▸ PROMPT
Can you update the blood test exercise between "b) Use the function" and "on your observation.", inclusive, so that "step size" reads "increment"?

** TEXT FOR ANALYSIS follows **

1. A laboratory blood test is 95% effective in detecting a certain disease when it is, in fact, present. However, the test also yields a false positive result for 1% of the healthy people tested. (That is, if a healthy person is tested, then, with probability 0.01, the test will imply he or she has the disease.) If 0.5% of the population actually has the disease, what is the probability that a person has the disease given that the test result is positive?

a) Write a function that gives the probability of interest for any given rates of false positive, effectiveness and disease prevalence. Test your function to make sure that you get the correct probability as we calculated in class, i.e., 0.32.

b) Use the function in part (a) to plot the probability of interest at prevalence levels 00.5, with the step size of 0.001. Use the command plot and draw a line by setting type="l". What can you say about the probability of interest at different prevalence levels? Comment on your observation.

c) Now use the function in part (a) to obtain the probability when: (1) The effectiveness is 97.5% (i.e., its original 5% error rate is reduced by 50%), (2) The false positive rate is reduced by 50% to 0.5%, at prevalence levels 00.5, with the step size of 0.001. Add two new lines with different colors to the plot in part (b) corresponding to these new sets of probabilities. To do so, you can use the command lines. Color line (1) in red and color line (2) in blue. Which approach in part (c) is more effective in improving the probability of interest for a low prevalence disease, (1) or (2)?

** End of TEXT FOR ANALYSIS **
** MATERIAL SHOWN follows **

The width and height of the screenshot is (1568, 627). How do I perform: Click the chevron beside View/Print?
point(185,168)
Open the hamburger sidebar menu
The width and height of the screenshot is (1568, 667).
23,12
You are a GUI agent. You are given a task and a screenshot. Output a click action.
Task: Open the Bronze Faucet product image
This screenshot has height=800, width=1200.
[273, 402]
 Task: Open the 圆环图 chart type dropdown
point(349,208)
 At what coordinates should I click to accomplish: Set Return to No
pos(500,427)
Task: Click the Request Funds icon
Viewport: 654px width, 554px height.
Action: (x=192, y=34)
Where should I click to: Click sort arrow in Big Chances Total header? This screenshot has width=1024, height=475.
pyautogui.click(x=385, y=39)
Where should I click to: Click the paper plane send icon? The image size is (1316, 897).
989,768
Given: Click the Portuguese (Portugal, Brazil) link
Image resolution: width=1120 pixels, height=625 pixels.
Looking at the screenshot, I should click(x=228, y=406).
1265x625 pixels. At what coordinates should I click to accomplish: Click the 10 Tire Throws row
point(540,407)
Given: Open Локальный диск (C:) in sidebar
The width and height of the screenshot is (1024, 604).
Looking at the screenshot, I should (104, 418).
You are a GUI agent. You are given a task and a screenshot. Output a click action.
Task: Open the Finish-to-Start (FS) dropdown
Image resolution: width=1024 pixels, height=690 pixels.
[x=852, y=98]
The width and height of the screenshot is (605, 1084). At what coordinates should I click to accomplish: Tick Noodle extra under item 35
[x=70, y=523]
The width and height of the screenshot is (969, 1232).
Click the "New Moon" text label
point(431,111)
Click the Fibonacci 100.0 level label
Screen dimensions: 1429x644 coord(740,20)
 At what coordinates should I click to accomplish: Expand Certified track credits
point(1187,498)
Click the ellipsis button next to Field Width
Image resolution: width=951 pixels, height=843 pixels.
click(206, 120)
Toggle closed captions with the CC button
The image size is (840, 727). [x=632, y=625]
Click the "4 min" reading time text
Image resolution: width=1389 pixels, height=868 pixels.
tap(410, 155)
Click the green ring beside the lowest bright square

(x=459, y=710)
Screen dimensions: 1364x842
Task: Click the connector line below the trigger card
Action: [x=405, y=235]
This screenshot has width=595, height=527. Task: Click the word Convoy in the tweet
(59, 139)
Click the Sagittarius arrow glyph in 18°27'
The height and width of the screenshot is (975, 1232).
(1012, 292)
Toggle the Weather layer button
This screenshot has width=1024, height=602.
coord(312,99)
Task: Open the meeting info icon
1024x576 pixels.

** End of MATERIAL SHOWN **

▸ EXERCISE RESPONSE
b) Use the function in part (a) to plot the probability of interest at prevalence levels 00.5, with the increment of 0.001. Use the command plot and draw a line by setting type="l". What can you say about the probability of interest at different prevalence levels? Comment on your observation.